Exercise prompt: Update the material below by replacing "Instruction" with "Command" wherever it occurs, and reproduce everything else unchanged.

(Item-finding records)
-*-
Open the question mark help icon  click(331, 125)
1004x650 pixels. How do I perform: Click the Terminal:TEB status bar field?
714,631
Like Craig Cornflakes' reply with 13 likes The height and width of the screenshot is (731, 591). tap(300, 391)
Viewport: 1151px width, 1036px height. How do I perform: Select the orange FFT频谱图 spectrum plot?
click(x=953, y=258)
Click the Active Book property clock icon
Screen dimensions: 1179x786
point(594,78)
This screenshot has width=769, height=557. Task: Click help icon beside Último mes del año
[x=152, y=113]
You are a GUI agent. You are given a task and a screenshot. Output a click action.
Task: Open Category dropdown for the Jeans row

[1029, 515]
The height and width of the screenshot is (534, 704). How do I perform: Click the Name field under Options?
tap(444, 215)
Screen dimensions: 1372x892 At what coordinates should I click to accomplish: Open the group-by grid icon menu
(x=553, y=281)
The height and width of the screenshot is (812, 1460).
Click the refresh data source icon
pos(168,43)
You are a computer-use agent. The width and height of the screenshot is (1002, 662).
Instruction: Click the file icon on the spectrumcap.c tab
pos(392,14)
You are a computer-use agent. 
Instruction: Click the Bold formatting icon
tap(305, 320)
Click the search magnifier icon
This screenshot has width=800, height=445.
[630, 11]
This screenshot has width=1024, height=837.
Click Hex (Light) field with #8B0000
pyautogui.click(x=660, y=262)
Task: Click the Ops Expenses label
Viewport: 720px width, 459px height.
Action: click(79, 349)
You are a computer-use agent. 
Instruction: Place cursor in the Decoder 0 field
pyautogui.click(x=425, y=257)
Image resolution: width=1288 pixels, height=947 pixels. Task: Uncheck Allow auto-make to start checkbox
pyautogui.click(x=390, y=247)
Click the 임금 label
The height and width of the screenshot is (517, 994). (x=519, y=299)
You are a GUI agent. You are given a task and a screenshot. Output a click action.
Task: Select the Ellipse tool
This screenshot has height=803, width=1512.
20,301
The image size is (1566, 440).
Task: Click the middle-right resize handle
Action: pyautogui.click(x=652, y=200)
-*-
Complete output:
Open the question mark help icon  click(331, 125)
1004x650 pixels. How do I perform: Click the Terminal:TEB status bar field?
714,631
Like Craig Cornflakes' reply with 13 likes The height and width of the screenshot is (731, 591). tap(300, 391)
Viewport: 1151px width, 1036px height. How do I perform: Select the orange FFT频谱图 spectrum plot?
click(x=953, y=258)
Click the Active Book property clock icon
Screen dimensions: 1179x786
point(594,78)
This screenshot has width=769, height=557. Task: Click help icon beside Último mes del año
[x=152, y=113]
You are a GUI agent. You are given a task and a screenshot. Output a click action.
Task: Open Category dropdown for the Jeans row

[1029, 515]
The height and width of the screenshot is (534, 704). How do I perform: Click the Name field under Options?
tap(444, 215)
Screen dimensions: 1372x892 At what coordinates should I click to accomplish: Open the group-by grid icon menu
(x=553, y=281)
The height and width of the screenshot is (812, 1460).
Click the refresh data source icon
pos(168,43)
You are a computer-use agent. The width and height of the screenshot is (1002, 662).
Command: Click the file icon on the spectrumcap.c tab
pos(392,14)
You are a computer-use agent. 
Command: Click the Bold formatting icon
tap(305, 320)
Click the search magnifier icon
This screenshot has width=800, height=445.
[630, 11]
This screenshot has width=1024, height=837.
Click Hex (Light) field with #8B0000
pyautogui.click(x=660, y=262)
Task: Click the Ops Expenses label
Viewport: 720px width, 459px height.
Action: click(79, 349)
You are a computer-use agent. 
Command: Place cursor in the Decoder 0 field
pyautogui.click(x=425, y=257)
Image resolution: width=1288 pixels, height=947 pixels. Task: Uncheck Allow auto-make to start checkbox
pyautogui.click(x=390, y=247)
Click the 임금 label
The height and width of the screenshot is (517, 994). (x=519, y=299)
You are a GUI agent. You are given a task and a screenshot. Output a click action.
Task: Select the Ellipse tool
This screenshot has height=803, width=1512.
20,301
The image size is (1566, 440).
Task: Click the middle-right resize handle
Action: pyautogui.click(x=652, y=200)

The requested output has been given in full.